Customizing scores in Elasticsearch for product recommendations

luqmaan
Horrible Hacks
Published in
3 min readJan 9, 2018

Elasticsearch has a really nifty feature called function_score that allows you to modify the scores of documents. It took me a while to figure out the exact syntax of function_score, so I’m sharing it here.

I’m building a WordPress product recommendation plugin that finds related products. It basically does something like this:

size: 4,
query: {
match: { title: article.title },
}

random_score

This basic query got the job done. But, I wanted slightly different results every time the user refreshed the page. To do this I added a function_score query with a random_score function:

size: 4,
query: {
function_score: {
functions: [
{
random_score: {},
},
],
score_mode: 'avg',

query: {
match: { title: article.title },
}
}
}

The random_score function generates a random value between 0 and 1. Then the score of my documents is averaged with the random_score. There are other score_modes like multiply, min , sum , etc.

field_value_factor

Later, I decided that users would be more likely to click on products that are on sale, so I used a field_value_factor function to boost fields by their discount.

size: 4,
query: {
function_score: {
functions: [
{
field_value_factor: {
field: 'price_difference_percent',
missing: 0
},
},

{
random_score: {},
},
],
score_mode: 'avg',
query: {
match: { title: article.title },
}
}
}

The field_value_factor takes the price_difference_percent value of a document and uses that as part of the score. A price_difference_percent of 0 means 0% off the original price , whereas 0.9 means 90% off the original price. This worked out pretty nicely, since random_score generates values between 0 and 1.

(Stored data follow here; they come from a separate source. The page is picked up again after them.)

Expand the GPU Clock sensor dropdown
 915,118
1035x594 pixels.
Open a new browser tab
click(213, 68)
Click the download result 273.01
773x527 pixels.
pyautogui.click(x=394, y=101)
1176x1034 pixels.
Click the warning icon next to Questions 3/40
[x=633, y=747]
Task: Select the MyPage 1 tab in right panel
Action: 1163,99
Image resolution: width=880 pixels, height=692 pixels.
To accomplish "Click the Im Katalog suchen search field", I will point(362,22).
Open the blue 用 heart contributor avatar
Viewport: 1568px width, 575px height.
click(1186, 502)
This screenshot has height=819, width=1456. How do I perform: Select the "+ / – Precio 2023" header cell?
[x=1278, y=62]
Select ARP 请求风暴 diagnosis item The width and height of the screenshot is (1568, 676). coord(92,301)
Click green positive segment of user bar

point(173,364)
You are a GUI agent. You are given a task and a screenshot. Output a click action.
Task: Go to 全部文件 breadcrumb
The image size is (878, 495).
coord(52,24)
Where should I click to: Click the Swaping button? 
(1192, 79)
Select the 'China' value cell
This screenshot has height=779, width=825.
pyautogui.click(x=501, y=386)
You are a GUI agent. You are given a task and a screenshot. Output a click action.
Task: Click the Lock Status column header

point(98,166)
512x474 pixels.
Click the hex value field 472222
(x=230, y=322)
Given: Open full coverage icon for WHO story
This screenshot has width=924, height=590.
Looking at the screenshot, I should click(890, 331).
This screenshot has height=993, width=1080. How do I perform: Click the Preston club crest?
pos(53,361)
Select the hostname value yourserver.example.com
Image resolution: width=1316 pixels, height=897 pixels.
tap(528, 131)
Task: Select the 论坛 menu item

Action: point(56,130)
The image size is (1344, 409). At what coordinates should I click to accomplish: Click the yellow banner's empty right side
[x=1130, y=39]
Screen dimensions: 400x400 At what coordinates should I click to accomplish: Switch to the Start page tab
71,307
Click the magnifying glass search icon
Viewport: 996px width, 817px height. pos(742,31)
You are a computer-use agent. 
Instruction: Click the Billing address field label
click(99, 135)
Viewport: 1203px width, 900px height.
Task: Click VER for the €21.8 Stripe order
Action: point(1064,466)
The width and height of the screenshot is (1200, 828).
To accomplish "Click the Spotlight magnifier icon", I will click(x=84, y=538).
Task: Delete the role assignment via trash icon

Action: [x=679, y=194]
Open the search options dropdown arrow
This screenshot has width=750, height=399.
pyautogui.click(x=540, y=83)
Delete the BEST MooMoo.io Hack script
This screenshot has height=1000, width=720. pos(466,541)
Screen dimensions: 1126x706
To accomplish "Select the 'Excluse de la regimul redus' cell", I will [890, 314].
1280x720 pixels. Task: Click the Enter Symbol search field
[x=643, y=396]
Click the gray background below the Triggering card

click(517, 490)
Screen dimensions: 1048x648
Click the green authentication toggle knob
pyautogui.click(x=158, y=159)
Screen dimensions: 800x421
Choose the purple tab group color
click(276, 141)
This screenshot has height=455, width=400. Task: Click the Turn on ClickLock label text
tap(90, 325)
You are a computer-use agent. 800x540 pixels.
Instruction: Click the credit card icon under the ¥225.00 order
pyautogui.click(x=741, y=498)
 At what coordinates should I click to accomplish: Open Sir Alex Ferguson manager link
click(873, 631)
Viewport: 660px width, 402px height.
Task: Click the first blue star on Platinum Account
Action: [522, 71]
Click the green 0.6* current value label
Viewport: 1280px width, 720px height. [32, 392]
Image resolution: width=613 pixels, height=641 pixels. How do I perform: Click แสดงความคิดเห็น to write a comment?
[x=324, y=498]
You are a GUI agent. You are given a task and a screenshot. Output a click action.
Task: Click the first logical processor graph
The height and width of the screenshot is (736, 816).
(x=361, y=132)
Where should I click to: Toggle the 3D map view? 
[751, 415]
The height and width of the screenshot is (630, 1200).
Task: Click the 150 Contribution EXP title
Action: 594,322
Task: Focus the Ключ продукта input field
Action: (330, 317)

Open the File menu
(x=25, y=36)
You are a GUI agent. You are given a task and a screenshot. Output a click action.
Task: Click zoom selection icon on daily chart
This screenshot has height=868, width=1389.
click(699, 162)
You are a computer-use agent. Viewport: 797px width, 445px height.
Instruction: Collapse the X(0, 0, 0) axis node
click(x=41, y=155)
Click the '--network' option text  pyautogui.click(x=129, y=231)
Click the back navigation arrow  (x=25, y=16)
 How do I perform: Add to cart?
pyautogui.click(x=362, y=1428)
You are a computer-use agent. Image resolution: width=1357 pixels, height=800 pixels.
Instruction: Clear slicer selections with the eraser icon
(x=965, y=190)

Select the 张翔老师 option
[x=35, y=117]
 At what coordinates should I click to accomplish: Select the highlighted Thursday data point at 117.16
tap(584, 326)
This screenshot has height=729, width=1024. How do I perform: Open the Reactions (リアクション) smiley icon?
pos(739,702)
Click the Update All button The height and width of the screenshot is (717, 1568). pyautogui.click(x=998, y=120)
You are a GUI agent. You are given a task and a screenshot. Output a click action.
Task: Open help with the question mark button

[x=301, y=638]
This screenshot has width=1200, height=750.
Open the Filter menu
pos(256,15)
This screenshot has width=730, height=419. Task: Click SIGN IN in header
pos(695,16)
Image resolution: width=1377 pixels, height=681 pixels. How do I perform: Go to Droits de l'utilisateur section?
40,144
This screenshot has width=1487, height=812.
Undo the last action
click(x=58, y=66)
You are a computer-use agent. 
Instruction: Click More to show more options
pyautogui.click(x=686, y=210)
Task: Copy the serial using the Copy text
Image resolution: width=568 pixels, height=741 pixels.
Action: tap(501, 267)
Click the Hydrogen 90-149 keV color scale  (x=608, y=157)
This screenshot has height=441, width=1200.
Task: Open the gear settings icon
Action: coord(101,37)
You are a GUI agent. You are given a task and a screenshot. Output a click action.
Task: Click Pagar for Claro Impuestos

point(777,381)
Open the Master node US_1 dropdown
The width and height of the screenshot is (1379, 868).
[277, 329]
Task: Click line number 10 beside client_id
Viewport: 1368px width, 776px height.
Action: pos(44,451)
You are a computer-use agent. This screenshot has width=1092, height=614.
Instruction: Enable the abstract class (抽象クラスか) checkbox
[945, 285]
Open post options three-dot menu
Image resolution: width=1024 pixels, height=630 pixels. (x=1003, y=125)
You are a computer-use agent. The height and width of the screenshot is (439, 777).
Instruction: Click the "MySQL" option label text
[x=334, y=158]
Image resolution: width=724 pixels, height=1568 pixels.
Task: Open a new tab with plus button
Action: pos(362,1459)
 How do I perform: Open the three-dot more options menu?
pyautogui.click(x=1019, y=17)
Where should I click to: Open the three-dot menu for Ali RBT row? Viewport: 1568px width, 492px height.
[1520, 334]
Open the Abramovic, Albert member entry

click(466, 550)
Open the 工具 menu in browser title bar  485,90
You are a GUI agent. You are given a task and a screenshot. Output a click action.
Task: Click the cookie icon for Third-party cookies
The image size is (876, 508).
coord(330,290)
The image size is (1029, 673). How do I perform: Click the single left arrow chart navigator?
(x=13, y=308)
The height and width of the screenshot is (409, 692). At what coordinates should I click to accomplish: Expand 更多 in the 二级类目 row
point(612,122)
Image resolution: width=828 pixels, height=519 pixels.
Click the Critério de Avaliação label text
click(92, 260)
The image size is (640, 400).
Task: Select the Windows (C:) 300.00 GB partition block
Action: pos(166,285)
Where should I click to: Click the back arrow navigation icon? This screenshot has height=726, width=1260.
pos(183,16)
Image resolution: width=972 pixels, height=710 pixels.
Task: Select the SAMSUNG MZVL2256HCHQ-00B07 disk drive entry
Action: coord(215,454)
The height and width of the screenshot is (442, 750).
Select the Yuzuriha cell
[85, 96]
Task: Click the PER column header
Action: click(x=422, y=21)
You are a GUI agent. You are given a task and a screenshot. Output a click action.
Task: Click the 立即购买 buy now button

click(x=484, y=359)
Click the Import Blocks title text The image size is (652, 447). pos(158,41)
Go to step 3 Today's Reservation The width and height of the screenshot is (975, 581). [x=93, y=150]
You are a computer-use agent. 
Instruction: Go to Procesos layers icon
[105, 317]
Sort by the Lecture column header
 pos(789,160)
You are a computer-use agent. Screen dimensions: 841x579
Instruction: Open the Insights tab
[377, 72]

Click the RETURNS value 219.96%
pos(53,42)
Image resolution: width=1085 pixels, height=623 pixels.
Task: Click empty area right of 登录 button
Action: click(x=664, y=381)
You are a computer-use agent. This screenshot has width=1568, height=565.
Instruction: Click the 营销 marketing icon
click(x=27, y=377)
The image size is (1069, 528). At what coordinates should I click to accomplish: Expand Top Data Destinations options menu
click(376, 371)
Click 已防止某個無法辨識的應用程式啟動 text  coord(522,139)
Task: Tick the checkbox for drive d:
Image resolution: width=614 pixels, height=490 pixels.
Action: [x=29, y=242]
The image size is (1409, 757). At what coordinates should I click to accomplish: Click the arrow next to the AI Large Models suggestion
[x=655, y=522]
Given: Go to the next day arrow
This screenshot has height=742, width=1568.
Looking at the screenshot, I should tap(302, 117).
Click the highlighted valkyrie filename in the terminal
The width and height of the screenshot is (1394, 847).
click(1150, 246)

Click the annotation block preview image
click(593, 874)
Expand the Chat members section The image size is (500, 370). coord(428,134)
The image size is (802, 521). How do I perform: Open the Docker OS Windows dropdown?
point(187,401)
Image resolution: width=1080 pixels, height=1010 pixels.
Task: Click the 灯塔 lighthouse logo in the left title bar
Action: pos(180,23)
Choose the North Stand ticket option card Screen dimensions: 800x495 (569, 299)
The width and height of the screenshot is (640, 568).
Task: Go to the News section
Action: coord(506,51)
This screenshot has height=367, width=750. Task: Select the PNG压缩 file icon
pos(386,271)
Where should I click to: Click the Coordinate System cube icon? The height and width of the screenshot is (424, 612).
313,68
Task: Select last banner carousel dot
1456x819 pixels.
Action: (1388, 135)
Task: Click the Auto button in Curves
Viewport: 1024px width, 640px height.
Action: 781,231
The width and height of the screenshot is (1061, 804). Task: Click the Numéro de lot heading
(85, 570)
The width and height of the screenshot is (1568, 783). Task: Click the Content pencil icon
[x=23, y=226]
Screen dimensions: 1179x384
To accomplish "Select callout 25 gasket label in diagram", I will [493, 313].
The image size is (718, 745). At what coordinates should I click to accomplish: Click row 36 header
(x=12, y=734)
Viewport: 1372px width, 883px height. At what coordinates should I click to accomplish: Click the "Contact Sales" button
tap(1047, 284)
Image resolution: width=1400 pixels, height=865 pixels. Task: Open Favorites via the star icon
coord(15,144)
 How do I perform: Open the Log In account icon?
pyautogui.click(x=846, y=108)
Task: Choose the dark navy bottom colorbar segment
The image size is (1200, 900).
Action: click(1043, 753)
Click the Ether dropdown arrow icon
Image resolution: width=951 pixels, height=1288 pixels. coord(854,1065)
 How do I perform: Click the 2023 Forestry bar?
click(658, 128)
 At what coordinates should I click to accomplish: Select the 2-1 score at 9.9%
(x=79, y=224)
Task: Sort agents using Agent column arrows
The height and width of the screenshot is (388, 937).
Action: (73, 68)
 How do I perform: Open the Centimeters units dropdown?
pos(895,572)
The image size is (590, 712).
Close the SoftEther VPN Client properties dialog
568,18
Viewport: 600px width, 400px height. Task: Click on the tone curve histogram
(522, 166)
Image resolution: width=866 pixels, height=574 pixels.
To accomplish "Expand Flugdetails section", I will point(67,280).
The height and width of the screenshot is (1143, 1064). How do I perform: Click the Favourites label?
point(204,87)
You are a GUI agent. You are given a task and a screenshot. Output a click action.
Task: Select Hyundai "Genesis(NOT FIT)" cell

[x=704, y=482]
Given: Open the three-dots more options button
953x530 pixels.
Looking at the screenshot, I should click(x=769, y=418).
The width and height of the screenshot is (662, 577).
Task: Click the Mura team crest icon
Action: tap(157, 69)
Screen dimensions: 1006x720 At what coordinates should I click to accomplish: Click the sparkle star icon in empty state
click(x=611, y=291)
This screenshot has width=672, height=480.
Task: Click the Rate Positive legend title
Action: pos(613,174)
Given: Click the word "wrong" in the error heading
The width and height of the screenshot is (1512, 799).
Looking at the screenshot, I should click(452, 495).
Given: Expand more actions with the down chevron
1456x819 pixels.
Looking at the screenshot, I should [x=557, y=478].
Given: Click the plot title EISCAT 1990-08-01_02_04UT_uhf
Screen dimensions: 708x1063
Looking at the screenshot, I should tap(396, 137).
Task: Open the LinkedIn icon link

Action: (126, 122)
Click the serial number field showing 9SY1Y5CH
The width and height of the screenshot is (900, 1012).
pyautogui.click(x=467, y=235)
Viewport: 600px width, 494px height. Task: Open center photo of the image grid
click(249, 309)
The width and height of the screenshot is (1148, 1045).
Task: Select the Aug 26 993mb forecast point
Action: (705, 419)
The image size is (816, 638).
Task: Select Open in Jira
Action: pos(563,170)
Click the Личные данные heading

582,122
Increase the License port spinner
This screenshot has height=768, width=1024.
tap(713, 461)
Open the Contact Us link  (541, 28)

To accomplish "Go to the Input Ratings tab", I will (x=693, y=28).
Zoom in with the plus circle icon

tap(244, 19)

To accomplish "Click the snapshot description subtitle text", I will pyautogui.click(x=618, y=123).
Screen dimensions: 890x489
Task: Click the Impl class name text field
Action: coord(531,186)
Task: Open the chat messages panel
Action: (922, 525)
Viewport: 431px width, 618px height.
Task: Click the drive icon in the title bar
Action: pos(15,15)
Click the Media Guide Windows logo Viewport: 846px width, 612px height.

I tried using likes_count to boost more popular documents:

size: 4,
query: {
function_score: {
functions: [
{
field_value_factor: {
field: 'likes_count',
factor: 0.01,
modifier: log1p,
missing: 0
},
},

{
field_value_factor: {
field: 'price_difference_percent',
missing: 0
},
},
{
random_score: {},
},
],
score_mode: 'avg',
query: {
match: { title: article.title },
}
}
}

Like price_difference_percent I used a field_value_factor function. The values for likes_count vary between 0 and 1000. I tweaked the factor and modifier options to get likes_count to return a value between 0 and 1. Unfortunately, I wasn’t happy with the influence that likes_count had on the product recommendations, so I removed it.

gauss

I also wanted to boost products that were recently created. A product that hasn’t been sold in two years is less likely to be bought today.

size: 4,
query: {
function_score: {
functions: [
{
gauss: {
created_at: {
scale: "10d"
}
},
},

{
field_value_factor: {
field: 'price_difference_percent',
missing: 0
},
},
{
random_score: {},
},
],
score_mode: 'avg',
query: {
match: { title: article.title },
}
}
}

When using the gauss function with a date, it automatically sets the origin to now and decays the score from then. By default, gauss decays dates by milliseconds, but I don’t need that sort of precision so I decay dates by 10 day intervals.

Before I discovered the gauss function, I used a horrible hack to boost recent products:

size: 4,
query: {
bool: {
must: [
{match: { title: article.title }},
],
should: [
{range: {created_at: {boost: 10, gte: 'now-1d/d'}}},
{range: {created_at: {boost: 8, gte: 'now-7d/d'}}},
{range: {created_at: {boost: 6, gte: 'now-14d/d'}}},
{range: {created_at: {boost: 4, gte: 'now-1M/M'}}},
{range: {created_at: {boost: 2, gte: 'now-3M/M'}}},
]

}
}

Hopefully this helps you score Elasticsearch documents the way you want.